Where _p<sub>i</sub>_ is the prime at position _i_ (e.g p<sub>1</sub>=2, p<sub>3</sub>=5)

* Notice that adding _0_ to the end of the list does not change its encoding.
Therefore, if we wish to know the length of the list, we assume it won't end with _0_ elements.
#### Instruction Encoding
<ins>Encoding Variables</ins>: If we wish to encode a given variable, 
we just look at its index in the following sequence:

`Y`, `X1`, `Z1`, `X2`, `Z2`, `X3`, `Z3`, ...

* For example, `#Y` = 1, `#Z2` = 5 etc.

<ins>Encoding Labels</ins>: If we wish to encode a given label, we just look at its index in the following sequence:

`A1`, `B1`, `C1`, `D1`, `E1`, `A2`, `B2`, ...

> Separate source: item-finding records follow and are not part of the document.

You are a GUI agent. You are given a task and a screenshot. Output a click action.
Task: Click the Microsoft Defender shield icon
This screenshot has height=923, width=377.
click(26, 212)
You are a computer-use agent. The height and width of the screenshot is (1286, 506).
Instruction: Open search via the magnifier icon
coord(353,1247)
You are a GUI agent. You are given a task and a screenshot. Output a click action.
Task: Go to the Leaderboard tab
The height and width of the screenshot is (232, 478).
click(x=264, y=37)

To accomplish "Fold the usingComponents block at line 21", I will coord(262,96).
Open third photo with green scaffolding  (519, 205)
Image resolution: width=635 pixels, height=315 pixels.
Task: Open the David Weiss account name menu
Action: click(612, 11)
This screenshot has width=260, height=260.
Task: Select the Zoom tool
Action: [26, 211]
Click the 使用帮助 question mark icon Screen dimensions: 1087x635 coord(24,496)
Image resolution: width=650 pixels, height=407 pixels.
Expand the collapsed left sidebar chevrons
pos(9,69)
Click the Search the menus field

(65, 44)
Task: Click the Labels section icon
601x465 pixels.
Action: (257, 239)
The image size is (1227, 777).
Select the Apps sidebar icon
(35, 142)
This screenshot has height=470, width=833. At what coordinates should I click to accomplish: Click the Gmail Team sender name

* For example, `A1` = 1, `#C1` = 3 etc.

<ins>Encoding Instructions:</ins> If we wish to encode a given instruction (with or without label), 
it is encoded as _<a, <b, c>>_, where:

- <ins>**_a_**</ins>:
  - _0_ if the instruction has no label 
  - Otherwise the encoding of the label
- <ins>**_b_**</ins>: 
  - _0_ if `V <- V`
  - _1_ if `V <- V + 1`
  - _2_ if `V <- V - 1`
  - (_2_ + `#L`) if `IF V != 0 GOTO L` 
- <ins>**_c_**</ins>: `#V` - _1_ where `V` is the variable in the instruction
#### Program Encoding
If we wish to encode the program:
```
I1
I2
.
.
.
In
```

We just follow the formula:

\#[\#_I<sub>1</sub>_, \#_I<sub>2</sub>_, ..., \#_I<sub>n</sub>_] - _1_

* Notice that the encoding for `Y <- Y` is 0.
  This means that adding such instruction without a label to the end of a program **will not** change its encoding.
  This is problematic, so as a convention, no program will end with `Y <- Y` without a label.
### Conventions
- If the index of a variable/label is 1, we can omit it.
- No program will end with a non-labeled `Y <- Y` instruction.
- Although it's not mandatory, label `E` (`E1`) is never used as a label of an instruction,
  so that we can always jump to it if we wish to exit the program.